On Tuesday, Israeli media reported an exchange of fire between Israeli forces and Hamas fighters in the southern Gaza city of Rafah. Hamas denied responsibility for the attack on Israeli forces. The group also declared that it maintains its commitment to the ceasefire agreement in Gaza, different from the previous two since its attacks on October 7, 2023, because it has been raised by the White House and signed with great fanfare, in Sharm el Sheikh (Egypt).
“Hamas claims to have no connection with the Rafah shooting and reaffirms its commitment to the ceasefire agreement,” it said in a statement. He added that the Israeli attack, which he described as “terrorist”, adds to a series of “violations” committed in recent days, including attacks that caused deaths and injuries, in addition to the continued closure of the Rafah crossing between Gaza and Egypt. He considered that these behaviors by Israel confirm its “insistence on violating the terms of the agreement and trying to sabotage it.”
In addition, he urged the mediators – Egypt, Qatar and the United States – who guarantee the agreement to take immediate measures to pressure Israel, stop its “brutal escalation against the civilian population” in the Gaza Strip, (…) and hold it accountable.
Tuesday’s attacks in Gaza City followed what Israel called a “targeted attack” on Saturday against a person in central Gaza who Israel said was planning to attack Israeli troops.
The attacks on Gaza continue this Wednesday morning and the usual scenes return: Civil Defense teams fighting to rescue Palestinians trapped under the rubble, using hand tools and their own hands to free many civilians who still remain trapped. Without means, without help. Hospitals, receiving the injured without anesthesia or painkillers. The morgues, full.
Hamas militants carry a body during the search for deceased hostages in Khan Younis, southern Gaza Strip, on October 28, 2025.
Controversy over bodies
In recent hours, Israel has also denounced that Hama has tried to create a false impression about its efforts to locate hostage bodies in the Gaza Strip, denouncing that it is holding the bodies “as hostages” and is not complying with the return agreement.
The IDF released a video captured by drone showing members of the group removing the remains of Ofir Tzarfati from a building, burying them in the Shejaiya neighborhood and staging their discovery before the International Committee of the Red Cross (ICRC).
According to a military statement, “the images clearly show that the terrorist organization Hamas is attempting to create a false impression of efforts to locate the bodies, while in fact holding hostage the deceased whose remains it refuses to release as required by the agreement.”
The video, released after Tzarfati’s family was informed, shows officers covering the body, disinterring it for the ICRC and photographing the scene.
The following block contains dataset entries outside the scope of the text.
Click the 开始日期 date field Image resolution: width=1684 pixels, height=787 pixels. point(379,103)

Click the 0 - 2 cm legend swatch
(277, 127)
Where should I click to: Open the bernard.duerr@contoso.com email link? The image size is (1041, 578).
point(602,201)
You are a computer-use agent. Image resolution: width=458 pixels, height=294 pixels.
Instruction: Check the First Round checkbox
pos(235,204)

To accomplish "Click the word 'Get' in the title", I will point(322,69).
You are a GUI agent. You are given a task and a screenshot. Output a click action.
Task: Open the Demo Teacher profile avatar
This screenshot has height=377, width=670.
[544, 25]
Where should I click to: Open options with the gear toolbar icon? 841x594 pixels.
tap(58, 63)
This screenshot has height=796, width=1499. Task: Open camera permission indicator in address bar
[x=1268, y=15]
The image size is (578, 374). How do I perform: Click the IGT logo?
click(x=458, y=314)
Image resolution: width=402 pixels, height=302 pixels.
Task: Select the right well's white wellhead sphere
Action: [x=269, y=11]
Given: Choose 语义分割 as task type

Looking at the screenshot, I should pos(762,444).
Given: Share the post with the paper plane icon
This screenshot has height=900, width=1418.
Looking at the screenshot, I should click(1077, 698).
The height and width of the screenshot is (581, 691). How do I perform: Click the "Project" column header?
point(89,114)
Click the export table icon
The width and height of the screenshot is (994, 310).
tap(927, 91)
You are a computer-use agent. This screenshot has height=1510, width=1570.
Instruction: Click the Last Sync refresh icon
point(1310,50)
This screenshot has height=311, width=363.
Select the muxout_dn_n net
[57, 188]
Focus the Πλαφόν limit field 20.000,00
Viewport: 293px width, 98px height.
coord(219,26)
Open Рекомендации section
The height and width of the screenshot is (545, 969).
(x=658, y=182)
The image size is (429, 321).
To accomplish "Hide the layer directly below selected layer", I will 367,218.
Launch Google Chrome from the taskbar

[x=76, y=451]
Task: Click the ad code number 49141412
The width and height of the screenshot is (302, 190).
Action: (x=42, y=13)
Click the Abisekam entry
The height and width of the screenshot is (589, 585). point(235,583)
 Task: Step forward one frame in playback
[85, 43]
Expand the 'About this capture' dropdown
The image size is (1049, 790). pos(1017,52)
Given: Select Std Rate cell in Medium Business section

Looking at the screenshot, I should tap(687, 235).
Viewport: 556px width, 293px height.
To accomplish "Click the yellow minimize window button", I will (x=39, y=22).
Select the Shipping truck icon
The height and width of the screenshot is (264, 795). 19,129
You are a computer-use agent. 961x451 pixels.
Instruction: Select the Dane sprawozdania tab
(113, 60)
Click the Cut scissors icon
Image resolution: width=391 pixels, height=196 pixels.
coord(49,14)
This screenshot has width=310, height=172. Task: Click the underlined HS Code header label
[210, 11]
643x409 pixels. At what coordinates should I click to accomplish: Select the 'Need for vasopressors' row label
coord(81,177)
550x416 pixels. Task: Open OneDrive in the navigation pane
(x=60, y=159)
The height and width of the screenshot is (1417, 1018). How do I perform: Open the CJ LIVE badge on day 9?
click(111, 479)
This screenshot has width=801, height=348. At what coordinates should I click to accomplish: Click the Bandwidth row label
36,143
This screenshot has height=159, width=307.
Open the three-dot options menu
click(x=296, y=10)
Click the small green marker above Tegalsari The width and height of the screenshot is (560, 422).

The IDF stressed that Hamas’s actions contradict its statements about logistical difficulties and stressed that the supposed engineering teams are not necessary for the return of bodies.
The ICRC assured that its teams in Gaza City present during the recovery of that body were not aware of this and described what happened as “unacceptable.” “It is unacceptable that a false recovery has been simulated when so much depends on whether this agreement is maintained and so many families continue to anxiously wait for news of their loved ones,” the organization said in a statement shared with EFE.
The organization assured that Hamas requested the presence of the ICRC during the exhumation, which went to the site and also notified the Israeli Army of its movements. “The ICRC team at this location was not aware that the deceased had been located there before their arrival, as the images show,” the statement continues, referring to the video that has uncovered the staging of the excavation.
In Gaza there are still 13 hostage bodies, in whose exhumations the Red Cross is usually present, which is also responsible for transporting the bodies from Hamas to the Israeli Army. Conversely, the Red Cross delivers to Gaza the bodies of Palestinians that Israel maintains in its possession and returns to the enclave in exchange for their hostages.